Не говори, что я возгордился, Себастьян, это было бы несправедливо. Я останусь, каким был всегда. Да ниспошлет тебе небо здоровье».
Через несколько дней леса, луга и горы зазеленели, зацвели фруктовые деревья, впервые повеяло настоящей весной, сияло солнце, и весела была природа. Штернбальд и Рудольф пришли в восторг, взглянув с холма на буйную роскошь цветения. Сердце ширилось у них в груди, они словно бы вновь народились на свет, точно магнетической силой влекла их любовь к небу и земле.
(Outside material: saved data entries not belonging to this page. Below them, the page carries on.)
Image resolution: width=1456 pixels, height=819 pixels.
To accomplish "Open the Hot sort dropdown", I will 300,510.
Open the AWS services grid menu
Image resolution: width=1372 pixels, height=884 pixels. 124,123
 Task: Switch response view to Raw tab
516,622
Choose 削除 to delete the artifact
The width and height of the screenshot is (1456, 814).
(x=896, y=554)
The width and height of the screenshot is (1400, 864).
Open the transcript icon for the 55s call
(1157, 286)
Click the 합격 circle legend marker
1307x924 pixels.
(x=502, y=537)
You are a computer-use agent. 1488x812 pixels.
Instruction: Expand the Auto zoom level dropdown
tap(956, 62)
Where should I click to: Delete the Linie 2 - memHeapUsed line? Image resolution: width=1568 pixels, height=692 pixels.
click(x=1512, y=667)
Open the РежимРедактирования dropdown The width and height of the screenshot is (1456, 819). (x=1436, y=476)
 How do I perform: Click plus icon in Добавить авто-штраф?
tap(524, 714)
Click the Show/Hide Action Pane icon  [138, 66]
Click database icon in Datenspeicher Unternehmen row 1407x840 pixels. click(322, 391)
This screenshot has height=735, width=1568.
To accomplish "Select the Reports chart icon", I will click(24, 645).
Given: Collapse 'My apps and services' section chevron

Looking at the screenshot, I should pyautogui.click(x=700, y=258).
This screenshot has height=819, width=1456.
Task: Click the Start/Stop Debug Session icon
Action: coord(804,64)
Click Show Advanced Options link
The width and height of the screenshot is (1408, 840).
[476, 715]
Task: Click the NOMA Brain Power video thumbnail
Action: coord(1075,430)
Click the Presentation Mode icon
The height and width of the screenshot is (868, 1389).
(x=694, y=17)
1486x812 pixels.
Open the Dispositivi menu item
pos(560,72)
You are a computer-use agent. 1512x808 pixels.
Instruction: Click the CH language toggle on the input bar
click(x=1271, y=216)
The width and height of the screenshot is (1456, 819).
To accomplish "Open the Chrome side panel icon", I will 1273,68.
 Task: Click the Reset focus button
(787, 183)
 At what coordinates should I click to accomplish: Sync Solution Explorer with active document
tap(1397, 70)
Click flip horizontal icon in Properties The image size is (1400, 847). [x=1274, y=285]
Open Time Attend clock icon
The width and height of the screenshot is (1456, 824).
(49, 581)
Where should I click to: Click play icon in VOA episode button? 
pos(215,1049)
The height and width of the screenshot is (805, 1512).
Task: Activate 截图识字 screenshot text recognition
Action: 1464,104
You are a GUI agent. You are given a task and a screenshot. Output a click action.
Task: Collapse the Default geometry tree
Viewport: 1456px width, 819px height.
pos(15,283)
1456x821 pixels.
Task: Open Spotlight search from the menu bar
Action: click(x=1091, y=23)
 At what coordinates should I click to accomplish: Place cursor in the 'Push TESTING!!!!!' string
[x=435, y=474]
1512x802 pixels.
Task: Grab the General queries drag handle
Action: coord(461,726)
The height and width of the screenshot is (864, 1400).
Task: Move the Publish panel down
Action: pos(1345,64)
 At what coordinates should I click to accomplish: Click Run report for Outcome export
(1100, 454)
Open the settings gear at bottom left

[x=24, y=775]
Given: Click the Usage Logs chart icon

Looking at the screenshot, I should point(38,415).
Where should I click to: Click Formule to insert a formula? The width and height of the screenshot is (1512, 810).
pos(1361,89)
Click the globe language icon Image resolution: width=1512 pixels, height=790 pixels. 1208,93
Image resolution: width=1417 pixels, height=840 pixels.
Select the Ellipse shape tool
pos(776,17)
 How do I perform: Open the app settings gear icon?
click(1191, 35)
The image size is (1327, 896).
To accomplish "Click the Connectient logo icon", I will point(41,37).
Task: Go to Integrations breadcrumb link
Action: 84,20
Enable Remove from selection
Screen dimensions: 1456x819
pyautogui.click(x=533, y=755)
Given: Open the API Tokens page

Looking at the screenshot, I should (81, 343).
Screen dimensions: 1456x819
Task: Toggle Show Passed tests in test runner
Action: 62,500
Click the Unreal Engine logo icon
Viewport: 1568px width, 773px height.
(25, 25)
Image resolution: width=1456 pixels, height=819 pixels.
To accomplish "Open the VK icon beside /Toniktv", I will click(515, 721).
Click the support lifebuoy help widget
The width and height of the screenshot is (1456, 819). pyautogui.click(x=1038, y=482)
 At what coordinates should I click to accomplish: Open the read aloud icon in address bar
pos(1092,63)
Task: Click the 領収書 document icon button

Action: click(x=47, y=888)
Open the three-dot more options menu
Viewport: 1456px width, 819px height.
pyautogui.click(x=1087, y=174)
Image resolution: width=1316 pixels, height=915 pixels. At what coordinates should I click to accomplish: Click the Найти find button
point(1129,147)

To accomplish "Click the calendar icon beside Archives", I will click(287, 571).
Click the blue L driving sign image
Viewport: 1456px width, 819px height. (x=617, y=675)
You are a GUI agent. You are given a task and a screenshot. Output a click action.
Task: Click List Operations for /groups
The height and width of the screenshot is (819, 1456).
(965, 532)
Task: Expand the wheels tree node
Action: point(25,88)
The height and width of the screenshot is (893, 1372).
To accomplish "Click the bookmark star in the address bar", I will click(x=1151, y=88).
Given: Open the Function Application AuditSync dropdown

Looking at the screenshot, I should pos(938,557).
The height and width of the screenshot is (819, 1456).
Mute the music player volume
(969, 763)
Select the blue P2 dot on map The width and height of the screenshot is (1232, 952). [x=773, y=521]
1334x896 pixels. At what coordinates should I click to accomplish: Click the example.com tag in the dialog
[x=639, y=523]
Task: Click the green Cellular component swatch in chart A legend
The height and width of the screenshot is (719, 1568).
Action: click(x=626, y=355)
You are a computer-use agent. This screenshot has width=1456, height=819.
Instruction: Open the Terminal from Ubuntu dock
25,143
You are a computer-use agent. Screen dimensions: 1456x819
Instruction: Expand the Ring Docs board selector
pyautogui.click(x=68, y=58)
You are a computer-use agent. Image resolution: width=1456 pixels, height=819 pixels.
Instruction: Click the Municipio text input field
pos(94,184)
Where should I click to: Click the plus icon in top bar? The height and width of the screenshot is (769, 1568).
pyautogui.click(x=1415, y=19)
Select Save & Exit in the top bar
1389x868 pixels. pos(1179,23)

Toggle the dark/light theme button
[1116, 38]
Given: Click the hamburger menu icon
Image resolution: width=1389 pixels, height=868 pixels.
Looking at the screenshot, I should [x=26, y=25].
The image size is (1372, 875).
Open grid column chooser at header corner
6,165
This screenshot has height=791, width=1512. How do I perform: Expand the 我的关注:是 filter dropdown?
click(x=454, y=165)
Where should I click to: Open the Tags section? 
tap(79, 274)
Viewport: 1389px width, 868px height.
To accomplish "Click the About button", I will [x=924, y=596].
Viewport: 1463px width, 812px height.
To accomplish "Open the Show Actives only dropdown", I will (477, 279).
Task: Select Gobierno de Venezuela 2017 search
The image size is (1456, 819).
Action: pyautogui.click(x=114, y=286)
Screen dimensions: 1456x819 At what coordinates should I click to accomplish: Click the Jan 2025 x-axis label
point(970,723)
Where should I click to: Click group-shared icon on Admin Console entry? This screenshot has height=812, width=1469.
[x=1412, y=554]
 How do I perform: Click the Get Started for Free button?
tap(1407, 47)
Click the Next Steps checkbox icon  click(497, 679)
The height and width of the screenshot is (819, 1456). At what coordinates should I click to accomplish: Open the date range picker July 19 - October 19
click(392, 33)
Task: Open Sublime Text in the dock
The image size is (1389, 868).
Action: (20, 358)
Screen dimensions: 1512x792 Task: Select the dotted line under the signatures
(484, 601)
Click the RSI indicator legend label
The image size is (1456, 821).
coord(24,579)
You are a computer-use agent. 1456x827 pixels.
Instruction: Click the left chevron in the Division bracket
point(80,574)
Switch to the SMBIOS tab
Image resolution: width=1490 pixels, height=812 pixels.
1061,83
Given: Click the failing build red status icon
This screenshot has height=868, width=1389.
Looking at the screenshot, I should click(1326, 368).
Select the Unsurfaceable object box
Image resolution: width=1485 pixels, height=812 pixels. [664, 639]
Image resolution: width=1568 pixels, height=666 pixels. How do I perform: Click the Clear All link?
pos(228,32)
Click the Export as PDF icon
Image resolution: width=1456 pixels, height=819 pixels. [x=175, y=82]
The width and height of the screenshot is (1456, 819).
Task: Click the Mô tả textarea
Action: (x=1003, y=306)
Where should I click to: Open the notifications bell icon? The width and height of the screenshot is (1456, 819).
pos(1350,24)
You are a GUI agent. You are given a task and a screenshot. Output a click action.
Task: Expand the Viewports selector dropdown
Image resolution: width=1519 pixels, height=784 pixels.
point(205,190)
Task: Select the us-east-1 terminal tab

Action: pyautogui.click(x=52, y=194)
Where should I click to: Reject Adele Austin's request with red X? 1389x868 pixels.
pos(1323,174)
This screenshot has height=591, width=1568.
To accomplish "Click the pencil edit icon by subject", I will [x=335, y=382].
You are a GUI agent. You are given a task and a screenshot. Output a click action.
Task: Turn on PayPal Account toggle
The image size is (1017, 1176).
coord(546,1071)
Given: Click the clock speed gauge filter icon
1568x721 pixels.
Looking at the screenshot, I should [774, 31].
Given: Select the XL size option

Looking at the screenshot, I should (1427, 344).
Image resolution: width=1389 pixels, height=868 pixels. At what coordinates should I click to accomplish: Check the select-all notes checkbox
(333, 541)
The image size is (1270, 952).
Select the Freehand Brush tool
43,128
— О друг мой, — воскликнул Штернбальд, — как восхитительно вдруг расцвела весна! Точно мелодическое пение, точно зазвучали тронутые пальцами струны арф, поднимаются эти цветы, эти листья навстречу ласке теплого воздуха. Зима прошла, как затмение, скрывавшее от природы солнечное око. Смотри — кругом всходы, ростки, цветы, самый крохотный цветок, самая неприметная травка спешит и рвется к небу; птицы наперебой поют, ликуют, и весь божий мир в веселом и нетерпеливом движении, а мы сидим здесь как двое детей и чувствуем себя ближе всех к великому сердцу матери-природы.
Рудольф взял свою флейту и заиграл веселую песенку. Она радостно полетела по склону горы, и агнцы в долине стали танцевать.
— Жаль, только, что весна проходит так скоро! — сказал Рудольф. — Сама природа не может долее выдерживать радостный утренний подъем.
— И жаль, что нам не дано, — подхватил Штернбальд, — впитать в себя ее полноту, всемогущество ее очарования и сохранять эти сокровища в своем сознании. Мне ничего не надо, только бы я мог в звуках и мелодиях передать другим людям свои чувства; сочинять под музыку весенних дуновений и петь самые возвышенные песни, какие изливал доселе человеческий дух. Всякий раз, я чувствую, музыка возвышает душу, и ликующие звуки, подобно ангелам, с небесной невинностью гонят прочь земные вожделения и желания. Если мы верим, что в чистилище душа очищается муками, то музыка, напротив того, — это преддверие рая, где душу очищает мучительное наслаждение.
— Это ты так понимаешь музыку, — сказал Рудольф. — Но с тобой наверняка согласятся лишь немногие.
— Не могу в это поверить, — возразил Франц. — Нет, Рудольф, ты только посмотри, на какой серьезный лад настраивают любое живое существо звуки арфы, флейты, да и игра всякого инструмента; даже те мелодии, что с живостью и силой заставляют ноги пуститься в пляс, проливают в душу некую томительную тоску, неведомую печаль. Юноша и девушка присоединяются к хороводу; но мыслями они ищут в веселом танце другое, более духовное наслаждение.
— Ох уж эти мне фантазии! — сказал, смеясь, Рудольф. — Свое минутное настроение ты переносишь на остальных. Кто во время танца думает о чем-либо другом, кроме хоровода, в котором он участвует, общего движения, живо веселящего его сердце и заставляющего в эту радостную минуту забыть все прошедшее и будущее? Танцор смотрит на свою цветущую партнершу, она — на него; их сияющие глаза встречаются, и ежели они и испытывают томление, то совсем не то, о котором говорил ты.
— Ты чересчур легкомыслен, — ответил Франц, — не впервые я замечаю, как ты отвергаешь более высокое чувство, предаваясь чувственным мечтаниям.